Pat Sullivan

Personal information
- Date of birth: 20 March 1971 (age 54)
- Place of birth: Belfast, Northern Ireland
- Position: Defender

Senior career*
- Years: Team / Apps / (Gls)
- 1991: Nova Scotia Clippers / 17 / (2)
- 1992: North York Rockets / 17 / (0)
- 1994: Toronto Rockets / 10 / (1)
- 1999: Oshawa Flames
- 2000: Glen Shields Sun Devils
- 2001: Durham Flames

= Pat Sullivan (soccer) =

Canadian former soccer player (born 1971)

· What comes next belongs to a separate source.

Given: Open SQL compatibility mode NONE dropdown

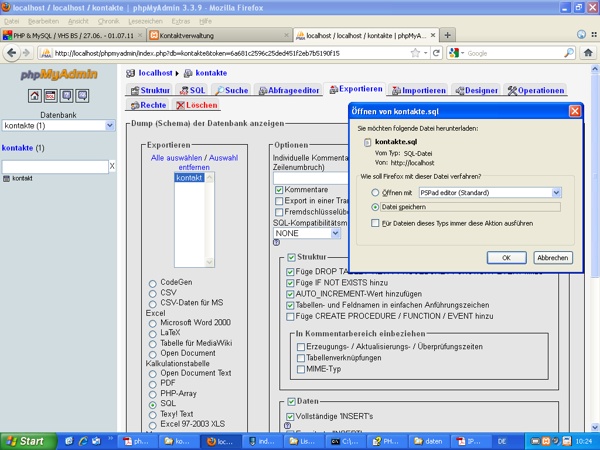Looking at the screenshot, I should coord(334,233).
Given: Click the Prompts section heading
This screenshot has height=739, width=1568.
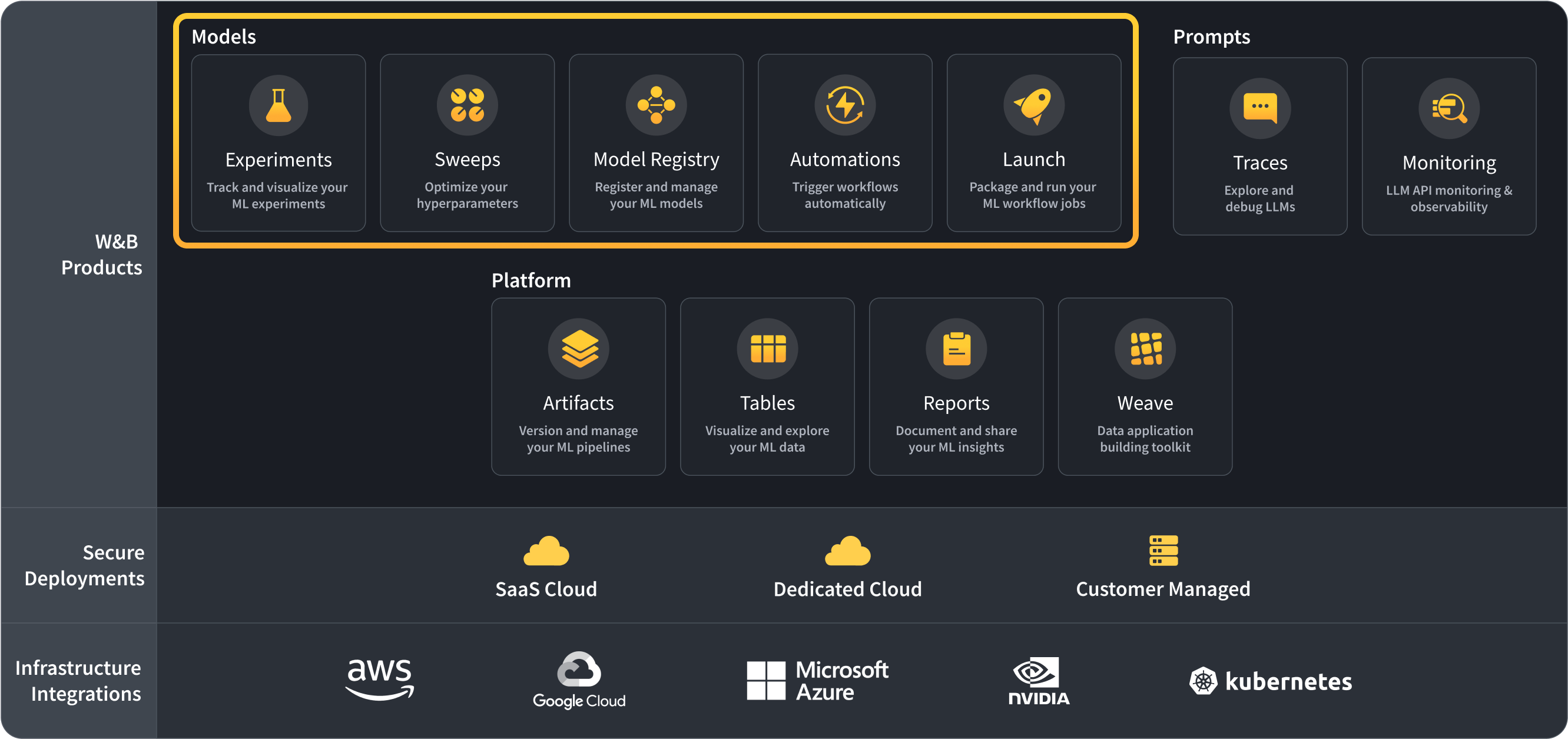Looking at the screenshot, I should tap(1211, 37).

Pat Sullivan (born 20 March 1971) is a Canadian former soccer player who played in the Canadian Soccer League, American Professional Soccer League, and the Canadian Professional Soccer League.

== Playing career ==
Sullivan began his career in 1991, in the Canadian Soccer League with Nova Scotia Clippers. In 1992 he was a member of the North York Rockets. After the demise of the CSL he signed with the Toronto Rockets of the American Professional Soccer League. He made his debut for the club on July 8, 1994 in a match against the Seattle Sounders. In total he appeared in ten matches and recorded one goal for the club.

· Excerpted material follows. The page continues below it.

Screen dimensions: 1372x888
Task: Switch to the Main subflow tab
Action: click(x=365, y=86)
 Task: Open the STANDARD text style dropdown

In 1999, Sullivan would sign with expansion franchise Oshawa Flames of the Canadian Professional Soccer League. The following season he signed with the Glen Shields Sun Devils, and made his debut on May 31, 2000 in a match against Toronto Croatia. He would help the Sun Devils finish fourth in the overall standings and clinch a playoff berth. In the quarterfinals the team faced London City, and advanced to the next round by winning a penalty shootout, where Sullivan successful converted a penalty kick. In the semi-finals Glen Shields faced Toronto Olympians, but unfortunately lost the match by a score of 1-0. In 2001, he returned to Oshawa, but failed to secure a postseason berth.